*Texte source*
____
En 2007, à la suite d’un appel à projet du ministère de l’Enseignement supérieur, de la Recherche et de l’Innovation, un dispositif identifié comme un « Réseau Thématique de Recherche et de Soins » a été créé, coordonné par une fondation de coopération scientifique dédiée. Ce dispositif est composé de quatre réseaux spécifiques de Centre de recours dits « Centres experts », consacrés aux pathologies psychiatriques les plus sévères et les plus invalidantes comme la schizophrénie, les troubles bipolaires, la dépression résistante et les troubles du spectre autistique. Ce système spécialisé par pathologie est complémentaire de la psychiatrie de secteur, apportant une réponse graduée et spécifique pour la prise en charge des patients. Cette réponse est intégrée dans le parcours de soin du patient.

 

Ces centres experts en psychiatrie contribuent à une prise en charge globale et plurielle des troubles bipolaires, de la schizophrénie, du trouble du spectre autistique sans retard intellectuel et des dépressions résistantes.

 

Il en existe aujourd’hui 53. Ils proposent un service complétant l’offre de soins généraliste sectorisée et fournissent aux professionnels de santé adressant les patients, un avis expert et des recommandations adaptées à chaque patient. Ayant vocation à contribuer à l’amélioration du diagnostic, le diagnostic et la prise en charge des maladies psychiatriques les plus sévères, ils ont déjà permis l’évaluation de plus de 20 000 patients.

 

En outre, ces réseaux constituent une infrastructure de recherche clinique. Les différents projets de recherche ont contribué à permettre à la France d’atteindre la troisième place en matière de recherche sur les troubles bipolaires.

 

Cette approche, associant évaluation clinique spécifique et recommandations de prise en charge basées sur les données de la recherche clinique, a un intérêt sur l’évolution des patients : douze mois après une évaluation en centre expert une amélioration du pronostic et une réduction de 50 % des journées d’hospitalisation sont constatées.

 

Les centres experts sont aujourd’hui victime de leur succès. L’afflux des patients est en hausse. Le délai moyen pour obtenir un rendez‑vous de bilan peut aller jusqu’à deux ans. La demande de labellisation de nouveaux centres experts sur le territoire nationale est croissante. Ces centres sont aussi confrontés à des demandes d’extension à d’autres pathologies comme les conduites suicidaires, les troubles obsessionnels compulsifs, l’hyperactivité avec déficit d’attention ou les troubles du comportement alimentaire.
____
*Extrait des données*

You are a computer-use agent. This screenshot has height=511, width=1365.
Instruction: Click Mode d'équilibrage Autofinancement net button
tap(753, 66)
____
*Consigne 1*
Combien de centres experts en psychiatrie existe-t-il aujourd’hui d’après le texte source ?
*Consigne 2*
Recopiez le passage du texte source depuis « Ces centres experts » jusqu’à « des dépressions résistantes. » inclus.
*Consigne 3*
Dans le texte source, à quelles pathologies demande-t-on d’étendre les centres experts ? Donnez-les toutes.

*Réponse attendue 1*
Il en existe 53.

*Réponse attendue 2*
Ces centres experts en psychiatrie contribuent à une prise en charge globale et plurielle des troubles bipolaires, de la schizophrénie, du trouble du spectre autistique sans retard intellectuel et des dépressions résistantes.

*Réponse attendue 3*
- les conduites suicidaires
- les troubles obsessionnels compulsifs
- l’hyperactivité avec déficit d’attention
- les troubles du comportement alimentaire